— START Material —

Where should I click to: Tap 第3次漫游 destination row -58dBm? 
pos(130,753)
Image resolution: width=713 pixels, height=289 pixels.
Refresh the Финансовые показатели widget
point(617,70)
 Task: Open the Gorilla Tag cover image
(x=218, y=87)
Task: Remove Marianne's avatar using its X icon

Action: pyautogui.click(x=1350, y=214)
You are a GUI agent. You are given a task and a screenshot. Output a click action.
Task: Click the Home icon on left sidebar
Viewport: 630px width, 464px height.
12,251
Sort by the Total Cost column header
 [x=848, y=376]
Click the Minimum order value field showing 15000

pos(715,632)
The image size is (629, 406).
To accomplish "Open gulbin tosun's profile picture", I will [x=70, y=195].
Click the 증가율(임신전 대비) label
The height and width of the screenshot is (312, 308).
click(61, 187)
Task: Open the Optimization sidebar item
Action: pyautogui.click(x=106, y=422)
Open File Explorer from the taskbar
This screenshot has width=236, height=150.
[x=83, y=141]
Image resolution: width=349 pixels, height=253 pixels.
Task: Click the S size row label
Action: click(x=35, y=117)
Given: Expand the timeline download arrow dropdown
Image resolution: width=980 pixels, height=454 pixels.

— END Material —

### Task statement
Copy out everything above from the line containing "Task: Remove Marianne's" down to the line containing "will [x=70, y=195].", substituting "Maximum order value" for "Minimum order value" and keeping the rest as it is.

### Final result
Task: Remove Marianne's avatar using its X icon

Action: pyautogui.click(x=1350, y=214)
You are a GUI agent. You are given a task and a screenshot. Output a click action.
Task: Click the Home icon on left sidebar
Viewport: 630px width, 464px height.
12,251
Sort by the Total Cost column header
 [x=848, y=376]
Click the Maximum order value field showing 15000

pos(715,632)
The image size is (629, 406).
To accomplish "Open gulbin tosun's profile picture", I will [x=70, y=195].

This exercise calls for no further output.